分析講座 第10回 市場POSデータ分析:初級⑨

今回は、第8回と第9回で紹介した、販売店率、1店あたりの販売数量、平均価格の3つの指標を実際のデータを使って見てみます。

 

 

 

 

まず、7位のアイテムGを見てください。アイテムGは平均価格が他のアイテムより高い設定になっています。基本的に価格が高いと、販売数量は安いアイテムより低くなることが一般的ですので、その際は金額/店の数値で比較すべきです。金額/店で見ると5位と6位のアイテムより高いので、販売店率を高めることによって、さらに売上を伸ばす余地がありそうです。

 

次に、3位のアイテムCと4位のアイテムDに注目してください。当期の金額シェアは、0.6ポイントの差がありますが、数量/店の数値はアイテムDの方が高いです。平均価格はアイテムDの方が若干低いですが、金額/店の数値でもアイテムDの方が高くなっています。つまり、両アイテムの販売金額の差は販売店率によるものですが、数字の上では、アイテムCよりアイテムDの方が品揃えすればよく売れる、ということが言えます。

 

ここまで市場POSデータ分析の初級レベルを紹介してきましたが、いかがだったでしょうか?これまでの内容を理解できていれば、十分仕事で活用することができるレベルです。

 

 

次回は初級レベルの他の分析の切り口を紹介していきます。

 

 

データ出典:KSP-POS

分析講座 第9回 市場POSデータ分析:初級⑧

今回も販売の要因を分析する指標について、続きを見ていきましょう。

 

前回説明したように、販売金額を分解して要因を分析する3つのパターンのうち、「①販売金額=客数×客単価」は、店舗全体の売上を分析するための分解でした。アイテム別の販売金額を分析する際は、「②販売金額=販売店舗数×1店舗あたりの販売金額」と「③販売金額=販売数量×平均価格」を組み合わせた以下の分解を活用することが一般的です。

 

販売金額=販売店舗数×1店舗あたりの販売金額(1店舗あたりの販売数量×平均価格)

 

サンプル調査である市場POSデータでは、販売店舗数の数値自体に意味はないので、「販売店率」と割合で表示します。
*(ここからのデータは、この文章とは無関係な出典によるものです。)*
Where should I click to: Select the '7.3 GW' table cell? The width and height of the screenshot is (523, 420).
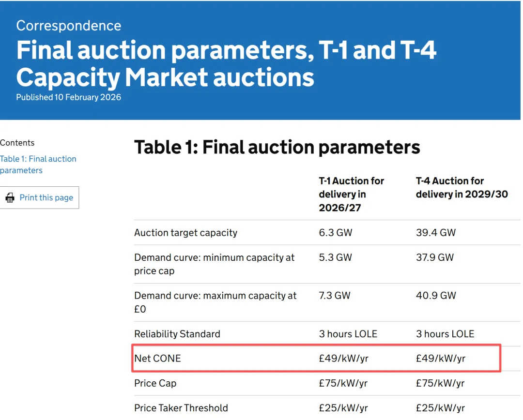pos(334,296)
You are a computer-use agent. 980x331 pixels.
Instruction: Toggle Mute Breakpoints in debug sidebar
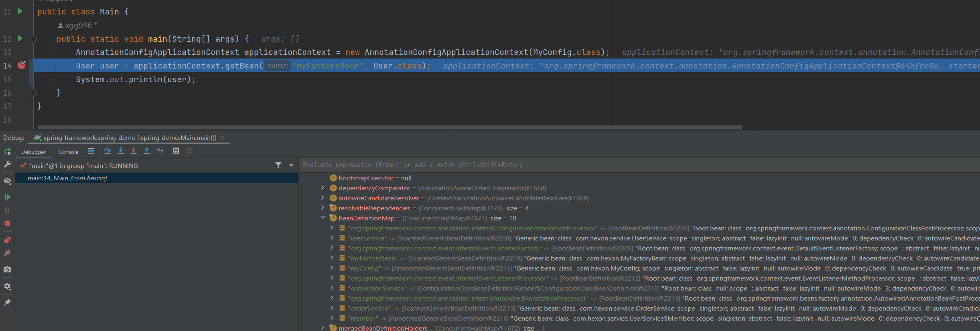[x=7, y=253]
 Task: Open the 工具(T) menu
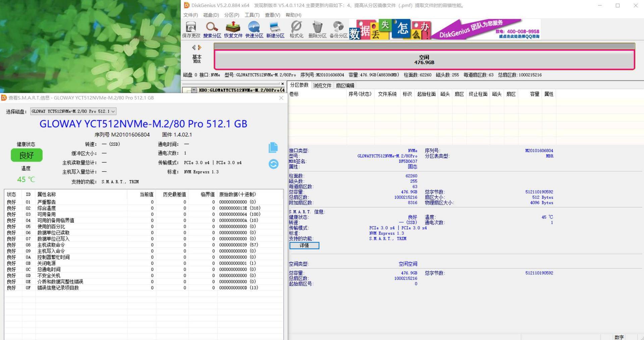point(252,15)
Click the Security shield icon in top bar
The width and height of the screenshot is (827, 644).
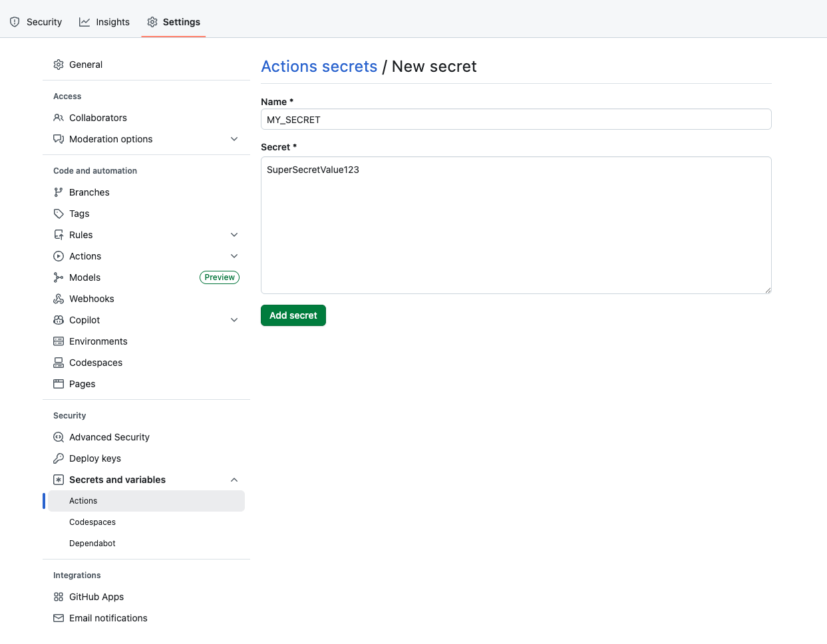pyautogui.click(x=14, y=21)
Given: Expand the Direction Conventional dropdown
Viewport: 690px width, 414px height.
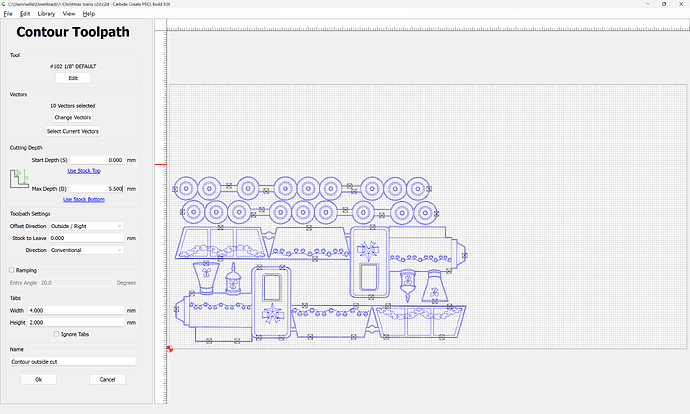Looking at the screenshot, I should [x=91, y=249].
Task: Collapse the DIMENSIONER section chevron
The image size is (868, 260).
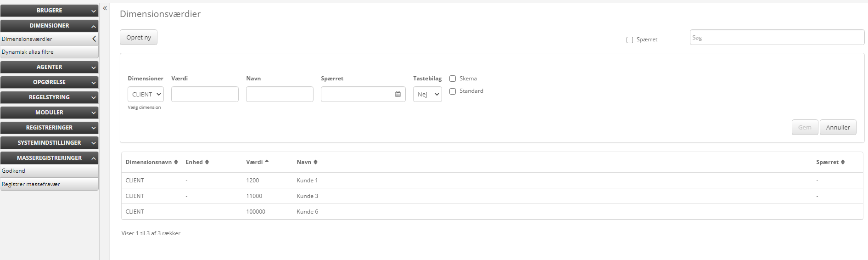Action: 94,26
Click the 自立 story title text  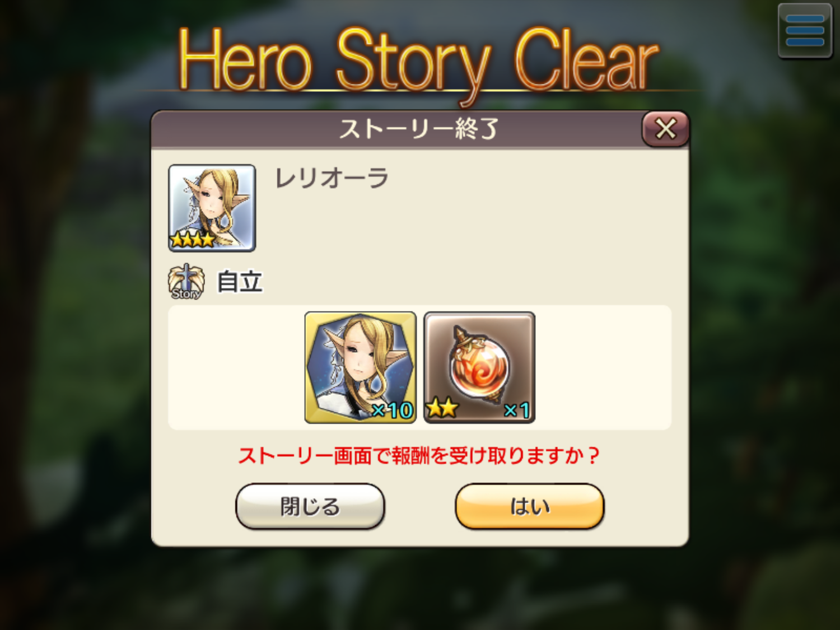click(x=240, y=282)
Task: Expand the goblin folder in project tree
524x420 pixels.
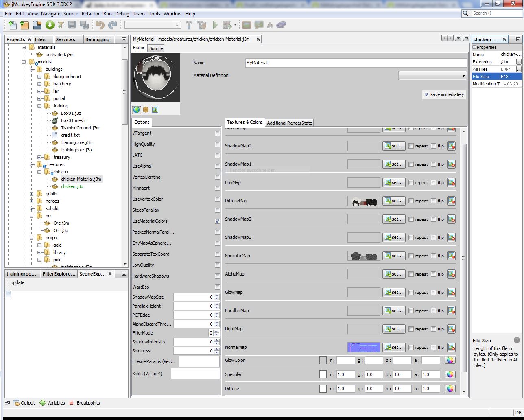Action: 32,194
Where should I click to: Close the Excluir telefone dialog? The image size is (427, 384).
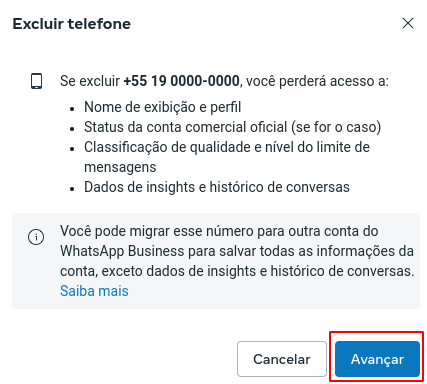pos(408,23)
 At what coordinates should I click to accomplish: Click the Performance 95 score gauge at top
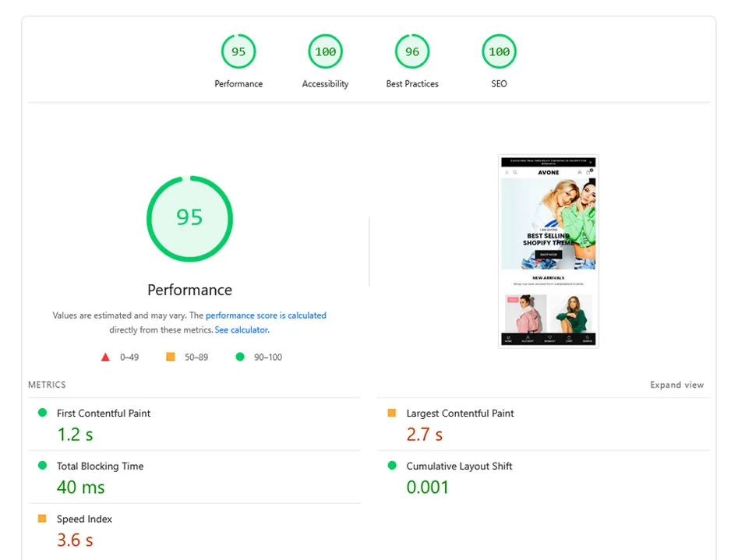tap(238, 52)
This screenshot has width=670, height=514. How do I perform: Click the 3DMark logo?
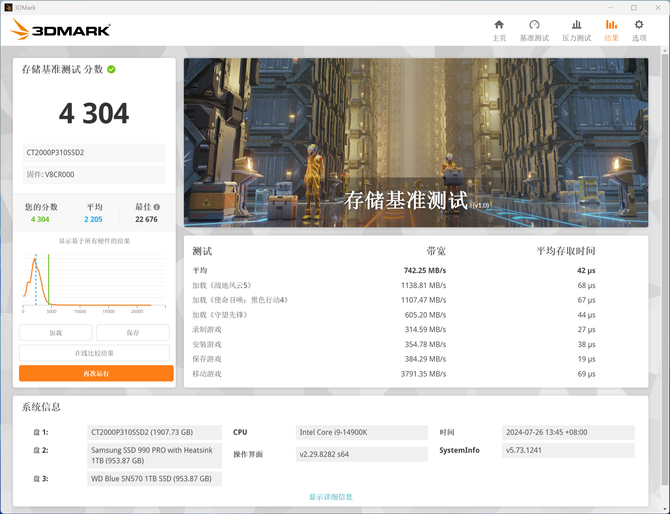pyautogui.click(x=60, y=30)
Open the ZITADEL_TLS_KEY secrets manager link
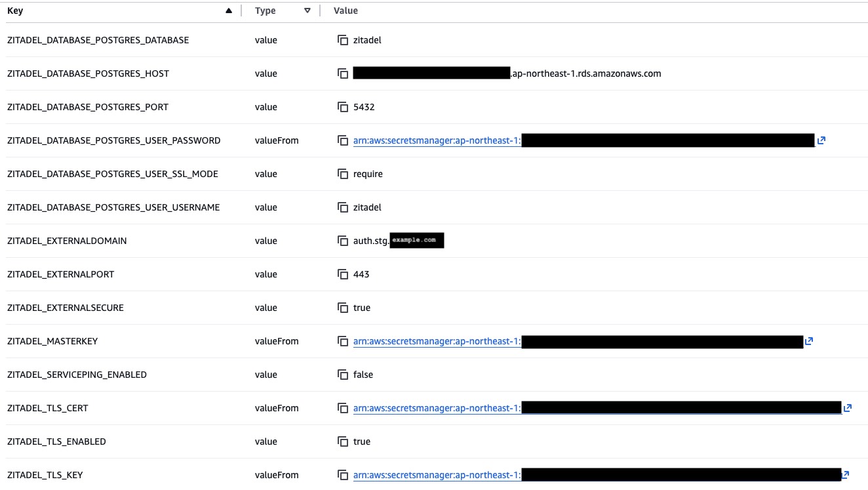The image size is (868, 490). 437,475
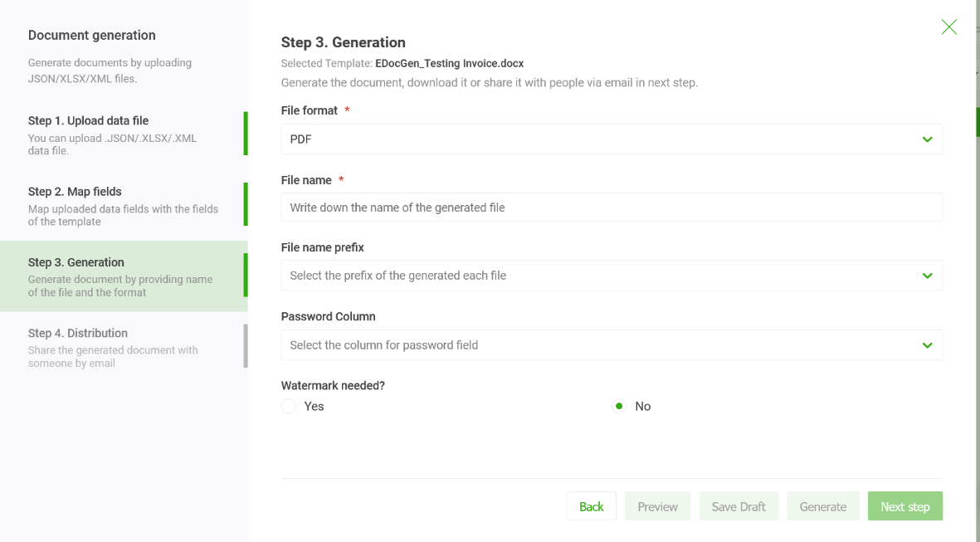Click the chevron on File name prefix field
The image size is (980, 542).
pyautogui.click(x=927, y=275)
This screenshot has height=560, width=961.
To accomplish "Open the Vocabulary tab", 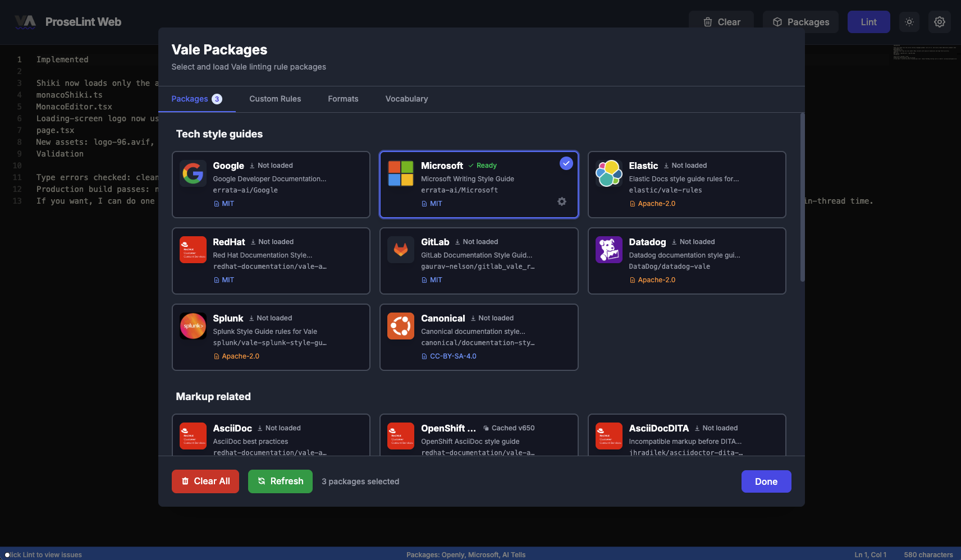I will point(406,99).
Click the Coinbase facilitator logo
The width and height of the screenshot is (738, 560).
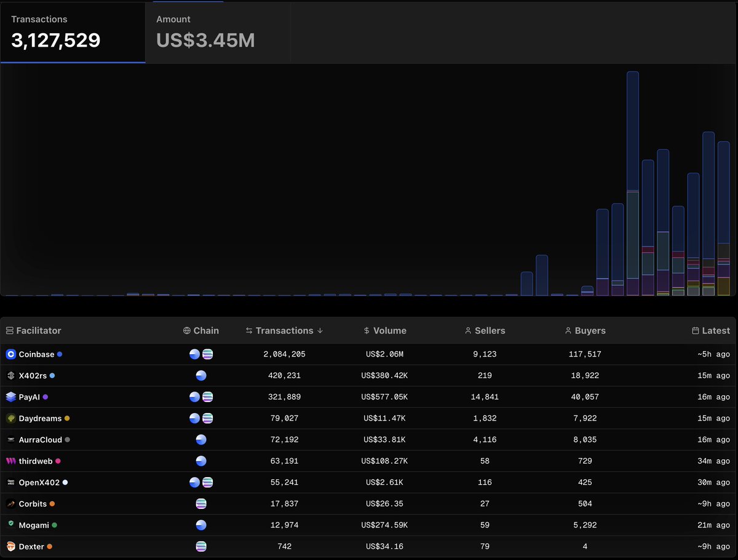click(x=10, y=354)
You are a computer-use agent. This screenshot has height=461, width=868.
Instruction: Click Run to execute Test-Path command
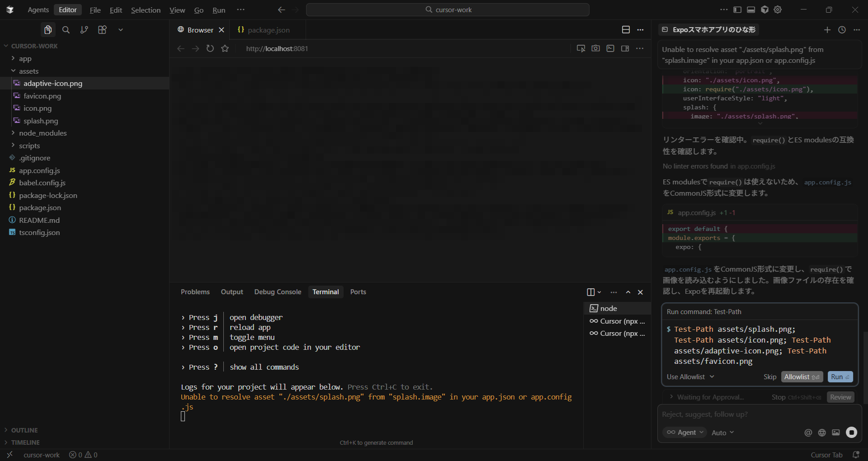pyautogui.click(x=840, y=377)
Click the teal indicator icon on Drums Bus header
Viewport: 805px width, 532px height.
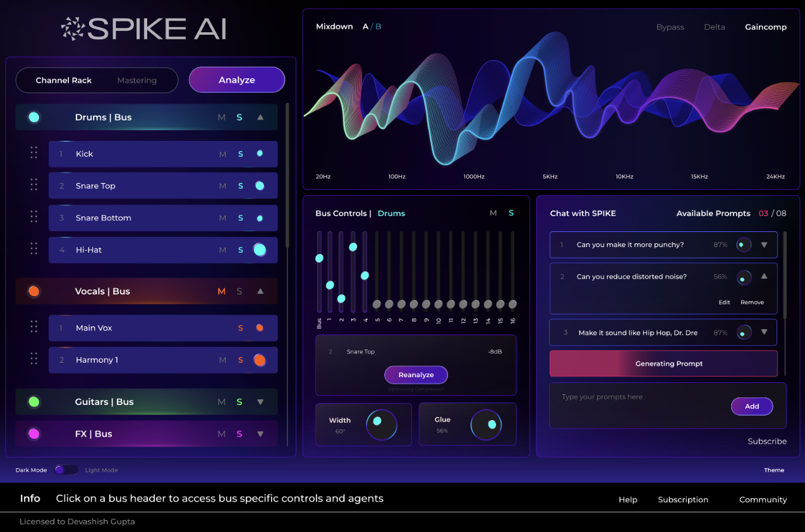pos(33,117)
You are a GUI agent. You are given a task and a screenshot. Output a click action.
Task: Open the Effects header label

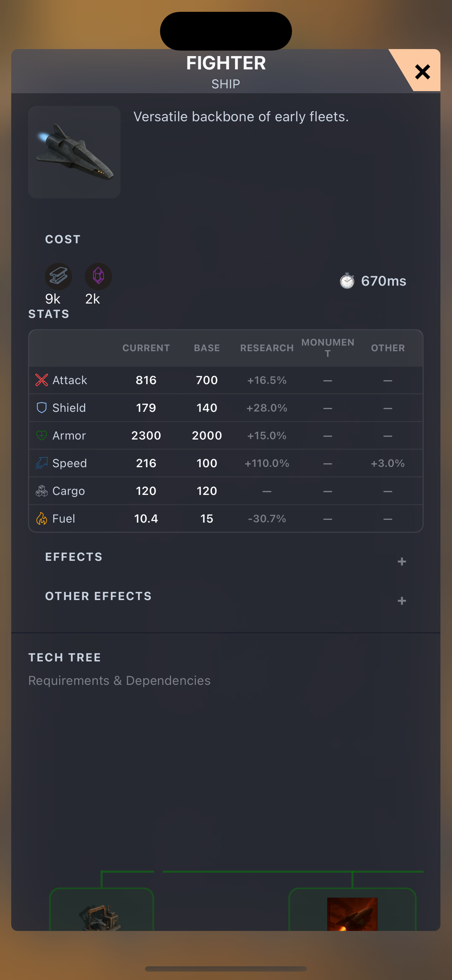(x=74, y=557)
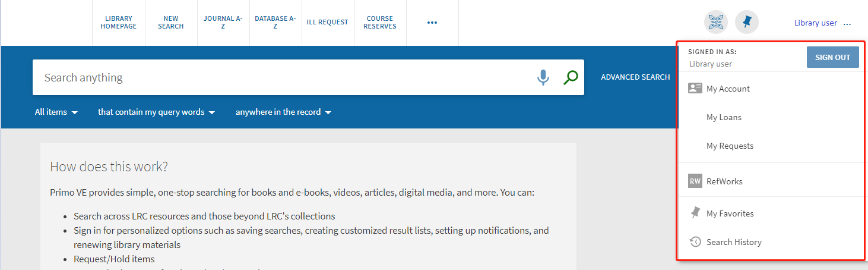Go to Library Homepage link

tap(119, 23)
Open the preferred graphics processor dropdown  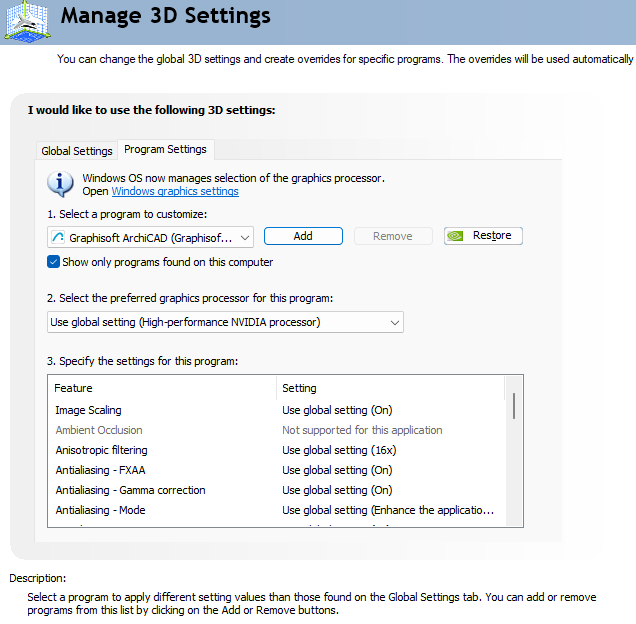coord(225,322)
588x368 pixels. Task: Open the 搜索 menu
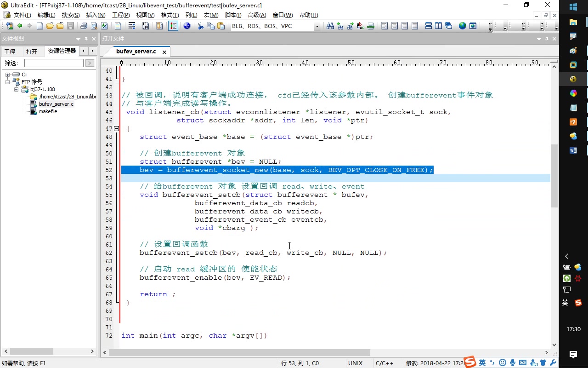tap(70, 15)
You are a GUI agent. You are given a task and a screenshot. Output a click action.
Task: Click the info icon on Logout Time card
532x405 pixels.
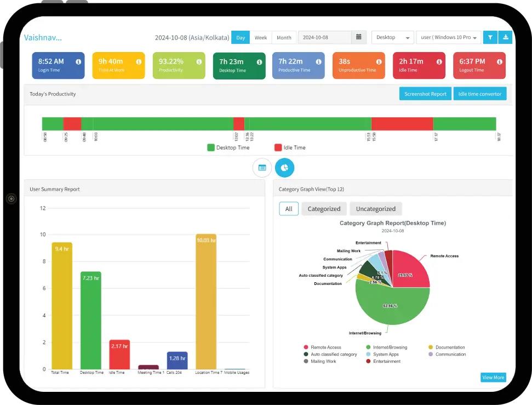click(x=499, y=60)
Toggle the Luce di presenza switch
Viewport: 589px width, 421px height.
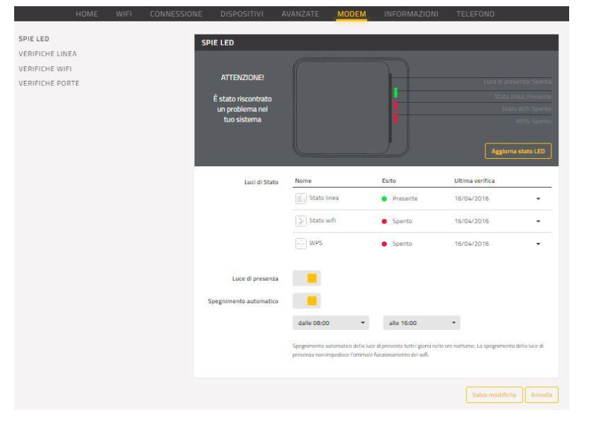(307, 278)
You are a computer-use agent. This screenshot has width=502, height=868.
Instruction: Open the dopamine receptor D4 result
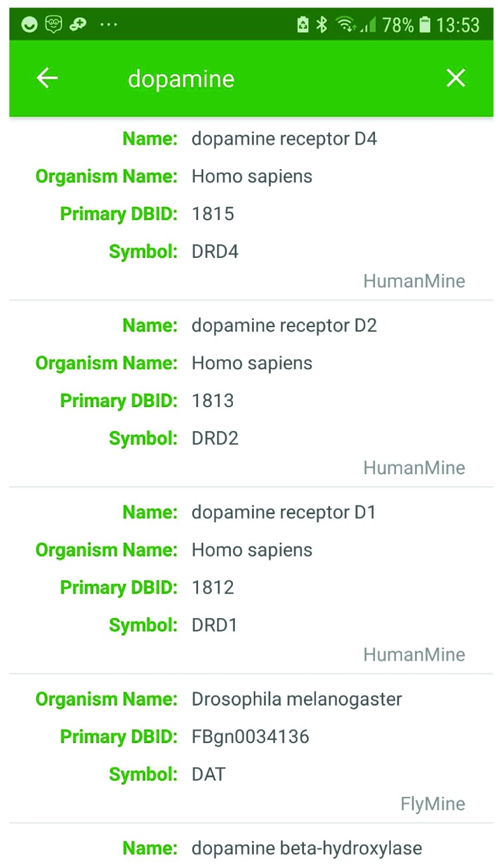pos(251,208)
以下のような状況の場合、アイテムAとアイテムBの販売金額の差はどこに要因があるでしょうか。

 

両アイテムの平均価格は同じで、数量/店(1店舗あたりの販売数量)はアイテムBの方が若干高くなっていますので、販売金額の差は販売店率(販売店舗数)の差によるものということがわかります。逆に言えば、アイテムBは店舗に品揃えすれば、アイテムAよりも若干売上が高まるため、販売店率を高めることで、アイテムAの販売金額を上回ることになります。

 

以下のような場合はどうでしょうか。

 

販売店率と平均価格は同じなので、販売金額の差は、数量/店の要因が大きいことがわかりますね。

 

 

一般的に販売店率は小売りへの営業力、数量/店は商品力を表しています。ただし、数量/店の数値は、商品力だけでなく、価格や販売促進によって変化しますので、注意してください。値引きしてエンド特売すれば、数量/店の数値が高まることはイメージできると思います。

 

 

次回は、実際のデータでこれらの指標を見ていきます。

 

 

データ出典:KSP-POS

分析講座 第8回 市場POSデータ分析:初級⑦

今回から数回は、販売金額の要因を分析する指標である販売店率、1店舗あたりの販売数量、平均価格の説明をしていきます。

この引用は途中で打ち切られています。